From a lengthy piece posted this morning by Politico:
Bernie Sanders’ campaign is desperately fighting to prove that Super Tuesday isn’t his final stand. The outlook is grim: He likely needs comfortable wins in at least five states to realistically keep pace in the delegate hunt.
Coming off a deflating loss in Nevada and a thorough pummeling in South Carolina, Sanders’ brain trust views March 1 as a swinging gate that could either reveal — or effectively close off — his path to the nomination. It’s a trying moment that his increasingly nervous top aides have been prepared to face for months, just not so soon.

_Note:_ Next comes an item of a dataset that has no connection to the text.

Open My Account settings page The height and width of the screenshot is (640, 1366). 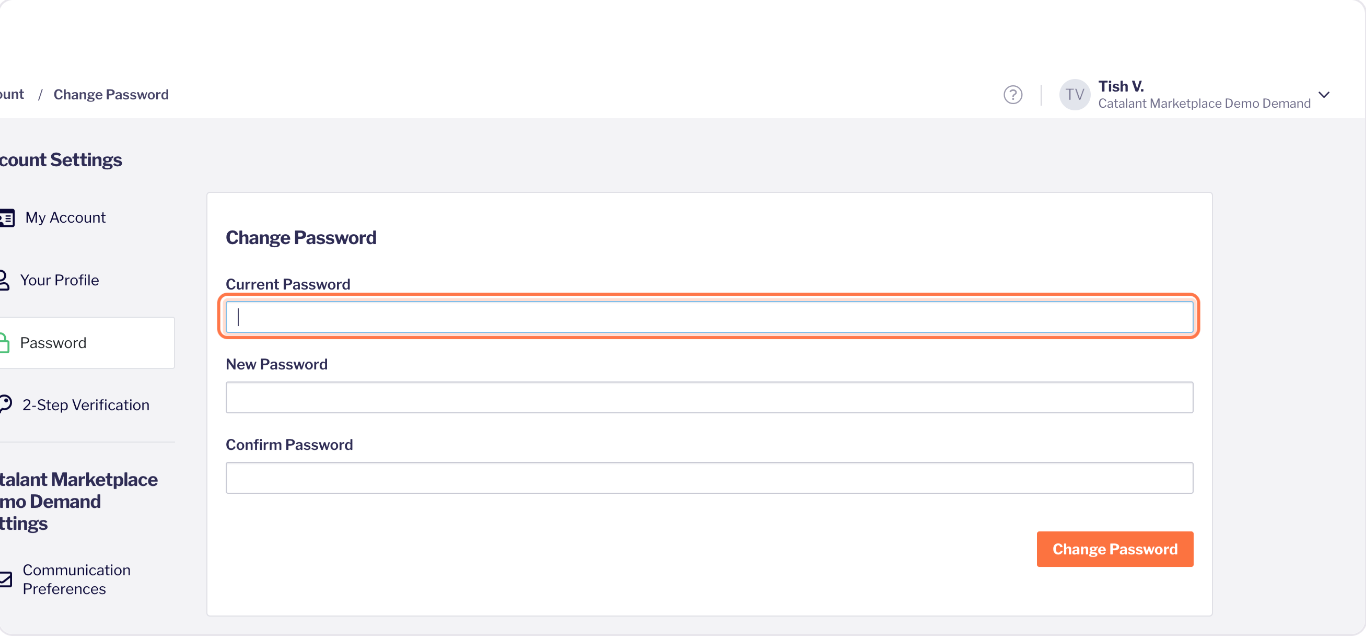pyautogui.click(x=65, y=218)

Their best-case Super Tuesday scenario looks like this: Of the 11 states holding Democratic contests, Sanders wins Colorado, Minnesota, Massachusetts, and Oklahoma — four states where he’s invested in television advertising. Then he blows out Clinton in Vermont, and keeps it close in Virginia.
As long as Clinton’s margins of victory in Alabama, Arkansas, Georgia, Tennessee, and Texas – states with sizable African-American populations — aren’t too overwhelming, he could march onto a trio of friendlier contests the following weekend with a credible case to make.
His campaign could argue that Super Tuesday was a split decision, one that would still likely see him trailing Clinton in delegates, but not by an insurmountable margin, thanks to their proportional allocation.